In 1992, Newhouse decided he needed an agent of editorial change, not curation, and replaced Gottlieb with Tina Brown, who had successfully resurrected Vanity Fair. Gottlieb accepted the decision with equanimity, perhaps even a sense of liberation. He continued to edit some writers at Knopf ex officio, including Caro, and began writing for The New York Review of Books, the New York Observer, and The New Yorker. He wrote books about George Balanchine, Sarah Bernhardt, the Dickens family, and Greta Garbo (the audio version of which was read by his wife, the actress Maria Tucci).

He published his high-spirited memoir. And he retained, to the end, an outsized taste for the kitschy and the absurd. Daniel Mendelsohn, a writer and a close friend, told Gottlieb, as he lay dying in the hospital, that his room was in a complex named, in part, for the notorious, dog-devoted real-estate figure Leona Helmsley. He seemed delighted and said, “Is that true?!”

As in any life, there is unfinished business. Robert Caro is still working on the fifth and final volume of his Johnson biography, a book that must cover the colossal events of that dramatic Presidency: voting rights, civil rights, the Vietnam War and the protests against it. Caro is eighty-seven and hires no researchers. He works on legal pads and a Smith Corona Electra 210.
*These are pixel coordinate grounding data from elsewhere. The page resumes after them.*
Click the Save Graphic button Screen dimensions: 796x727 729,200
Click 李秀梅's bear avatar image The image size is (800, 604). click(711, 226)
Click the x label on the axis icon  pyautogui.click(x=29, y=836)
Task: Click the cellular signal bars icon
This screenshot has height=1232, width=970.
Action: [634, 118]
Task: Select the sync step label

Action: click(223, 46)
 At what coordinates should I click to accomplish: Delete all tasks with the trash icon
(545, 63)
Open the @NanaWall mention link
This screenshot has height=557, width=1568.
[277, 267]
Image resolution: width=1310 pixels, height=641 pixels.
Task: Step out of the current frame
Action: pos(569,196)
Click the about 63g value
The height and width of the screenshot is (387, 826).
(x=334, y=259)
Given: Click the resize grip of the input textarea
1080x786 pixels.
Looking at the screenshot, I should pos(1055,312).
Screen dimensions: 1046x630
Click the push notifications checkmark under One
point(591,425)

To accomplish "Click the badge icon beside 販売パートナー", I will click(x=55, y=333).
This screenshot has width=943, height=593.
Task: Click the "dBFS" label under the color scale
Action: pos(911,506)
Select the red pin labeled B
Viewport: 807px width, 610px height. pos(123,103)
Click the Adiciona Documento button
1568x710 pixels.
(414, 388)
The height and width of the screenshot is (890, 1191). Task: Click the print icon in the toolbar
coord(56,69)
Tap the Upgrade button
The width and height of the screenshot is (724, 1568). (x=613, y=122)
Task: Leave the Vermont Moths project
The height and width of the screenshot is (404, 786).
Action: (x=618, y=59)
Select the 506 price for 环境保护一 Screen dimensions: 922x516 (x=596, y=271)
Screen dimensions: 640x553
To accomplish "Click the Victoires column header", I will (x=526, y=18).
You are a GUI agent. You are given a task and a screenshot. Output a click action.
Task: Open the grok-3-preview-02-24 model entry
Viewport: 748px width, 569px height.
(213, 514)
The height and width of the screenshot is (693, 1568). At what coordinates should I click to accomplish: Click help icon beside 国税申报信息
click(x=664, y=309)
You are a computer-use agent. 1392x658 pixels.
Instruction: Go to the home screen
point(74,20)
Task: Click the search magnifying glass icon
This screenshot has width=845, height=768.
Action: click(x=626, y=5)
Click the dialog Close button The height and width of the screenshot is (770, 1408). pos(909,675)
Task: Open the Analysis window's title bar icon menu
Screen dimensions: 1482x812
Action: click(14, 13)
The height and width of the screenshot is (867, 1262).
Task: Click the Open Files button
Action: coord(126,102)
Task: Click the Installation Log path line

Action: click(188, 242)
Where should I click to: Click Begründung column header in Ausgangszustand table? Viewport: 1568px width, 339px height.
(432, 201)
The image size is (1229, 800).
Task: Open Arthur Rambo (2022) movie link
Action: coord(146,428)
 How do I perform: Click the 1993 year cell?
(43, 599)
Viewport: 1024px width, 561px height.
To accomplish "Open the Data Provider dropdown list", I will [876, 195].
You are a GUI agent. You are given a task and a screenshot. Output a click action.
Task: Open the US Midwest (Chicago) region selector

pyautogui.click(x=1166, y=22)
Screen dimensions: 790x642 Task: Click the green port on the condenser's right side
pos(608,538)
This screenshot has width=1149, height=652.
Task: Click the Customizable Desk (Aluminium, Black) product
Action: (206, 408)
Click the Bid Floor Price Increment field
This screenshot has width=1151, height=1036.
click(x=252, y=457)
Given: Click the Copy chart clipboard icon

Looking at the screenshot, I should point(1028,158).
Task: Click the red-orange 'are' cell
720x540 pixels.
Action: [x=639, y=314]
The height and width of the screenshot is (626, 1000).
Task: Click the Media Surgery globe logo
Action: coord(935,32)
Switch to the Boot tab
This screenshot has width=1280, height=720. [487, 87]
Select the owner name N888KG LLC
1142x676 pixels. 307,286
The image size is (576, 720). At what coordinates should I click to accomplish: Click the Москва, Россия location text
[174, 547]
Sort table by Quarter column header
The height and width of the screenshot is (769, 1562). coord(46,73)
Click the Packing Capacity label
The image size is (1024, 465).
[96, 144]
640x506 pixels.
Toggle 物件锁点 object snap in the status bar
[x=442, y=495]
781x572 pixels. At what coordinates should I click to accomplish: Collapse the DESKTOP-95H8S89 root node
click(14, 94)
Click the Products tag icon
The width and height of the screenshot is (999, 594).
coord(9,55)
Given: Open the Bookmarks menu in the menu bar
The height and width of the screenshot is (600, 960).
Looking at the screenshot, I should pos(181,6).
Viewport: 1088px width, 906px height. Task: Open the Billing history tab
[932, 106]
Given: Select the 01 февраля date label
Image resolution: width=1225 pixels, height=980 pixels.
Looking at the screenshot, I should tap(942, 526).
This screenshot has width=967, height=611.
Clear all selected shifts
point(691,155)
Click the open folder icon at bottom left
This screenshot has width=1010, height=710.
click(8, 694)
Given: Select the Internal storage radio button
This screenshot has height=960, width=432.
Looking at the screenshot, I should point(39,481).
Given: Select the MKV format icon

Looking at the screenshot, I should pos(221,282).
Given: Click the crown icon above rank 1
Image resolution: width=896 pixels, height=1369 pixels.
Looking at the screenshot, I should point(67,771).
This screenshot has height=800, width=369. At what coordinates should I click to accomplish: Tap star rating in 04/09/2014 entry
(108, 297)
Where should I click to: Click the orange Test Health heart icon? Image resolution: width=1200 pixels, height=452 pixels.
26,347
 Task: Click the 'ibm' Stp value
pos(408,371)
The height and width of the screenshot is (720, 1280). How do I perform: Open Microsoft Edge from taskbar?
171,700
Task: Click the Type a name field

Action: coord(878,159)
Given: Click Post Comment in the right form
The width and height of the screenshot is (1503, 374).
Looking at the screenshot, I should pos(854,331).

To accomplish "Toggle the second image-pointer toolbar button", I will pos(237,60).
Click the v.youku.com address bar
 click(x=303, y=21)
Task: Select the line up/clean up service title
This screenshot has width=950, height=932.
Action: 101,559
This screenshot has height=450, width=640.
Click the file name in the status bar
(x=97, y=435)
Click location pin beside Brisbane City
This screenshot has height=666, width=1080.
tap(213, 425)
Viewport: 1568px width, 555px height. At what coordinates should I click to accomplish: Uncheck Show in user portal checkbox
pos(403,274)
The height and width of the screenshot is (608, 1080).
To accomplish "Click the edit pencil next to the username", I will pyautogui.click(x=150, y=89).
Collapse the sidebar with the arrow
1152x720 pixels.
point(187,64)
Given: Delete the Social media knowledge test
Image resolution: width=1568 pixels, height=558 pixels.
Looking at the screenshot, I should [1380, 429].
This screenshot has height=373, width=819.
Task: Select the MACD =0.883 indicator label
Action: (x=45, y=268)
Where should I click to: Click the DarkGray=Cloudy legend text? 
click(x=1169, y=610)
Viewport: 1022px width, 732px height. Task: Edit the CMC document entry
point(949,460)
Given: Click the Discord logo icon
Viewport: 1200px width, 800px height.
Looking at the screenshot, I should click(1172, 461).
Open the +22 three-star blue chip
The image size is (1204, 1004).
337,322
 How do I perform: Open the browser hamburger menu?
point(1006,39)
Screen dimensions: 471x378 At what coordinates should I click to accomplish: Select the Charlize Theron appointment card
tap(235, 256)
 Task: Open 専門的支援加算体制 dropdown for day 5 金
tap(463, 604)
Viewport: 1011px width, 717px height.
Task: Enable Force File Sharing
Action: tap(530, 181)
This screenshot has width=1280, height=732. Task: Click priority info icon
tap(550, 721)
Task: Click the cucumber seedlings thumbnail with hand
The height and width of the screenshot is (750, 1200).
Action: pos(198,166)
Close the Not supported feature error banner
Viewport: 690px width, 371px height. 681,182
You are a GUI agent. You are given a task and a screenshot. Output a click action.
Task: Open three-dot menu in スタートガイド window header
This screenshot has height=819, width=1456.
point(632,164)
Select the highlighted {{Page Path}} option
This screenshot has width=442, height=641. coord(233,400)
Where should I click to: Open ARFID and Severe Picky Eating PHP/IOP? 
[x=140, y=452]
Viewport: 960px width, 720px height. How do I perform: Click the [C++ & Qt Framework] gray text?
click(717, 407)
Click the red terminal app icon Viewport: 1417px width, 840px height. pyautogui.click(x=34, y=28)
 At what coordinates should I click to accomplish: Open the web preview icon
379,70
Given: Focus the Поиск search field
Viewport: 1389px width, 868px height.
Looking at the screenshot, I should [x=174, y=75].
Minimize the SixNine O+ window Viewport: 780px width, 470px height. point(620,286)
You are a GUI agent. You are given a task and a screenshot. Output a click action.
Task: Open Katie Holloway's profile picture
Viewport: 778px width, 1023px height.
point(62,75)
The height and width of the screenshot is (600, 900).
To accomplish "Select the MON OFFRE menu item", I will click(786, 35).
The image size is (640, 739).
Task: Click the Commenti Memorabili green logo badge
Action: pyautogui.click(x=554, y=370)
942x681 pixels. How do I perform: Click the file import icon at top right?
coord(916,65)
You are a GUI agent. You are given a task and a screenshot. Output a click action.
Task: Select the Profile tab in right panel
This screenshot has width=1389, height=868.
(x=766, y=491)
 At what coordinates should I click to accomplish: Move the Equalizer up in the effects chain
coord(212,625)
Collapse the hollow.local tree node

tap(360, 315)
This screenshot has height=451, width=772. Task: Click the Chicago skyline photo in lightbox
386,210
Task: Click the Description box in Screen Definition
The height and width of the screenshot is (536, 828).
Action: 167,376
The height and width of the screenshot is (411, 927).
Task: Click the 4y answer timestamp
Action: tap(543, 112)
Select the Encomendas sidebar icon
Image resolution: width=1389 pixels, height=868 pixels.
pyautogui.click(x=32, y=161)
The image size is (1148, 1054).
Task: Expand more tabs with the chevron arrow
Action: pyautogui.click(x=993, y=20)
More than a decade ago, when Gottlieb was eighty and Caro was seventy-five, the editor assessed the situation, in a story he later shared with the Times. “The actuarial odds are that if you take however many more years you’re going to take, I’m not going to be here,” he’d told Caro. As Gottlieb saw things, “The truth is, Bob doesn’t really need me, but he thinks he does.”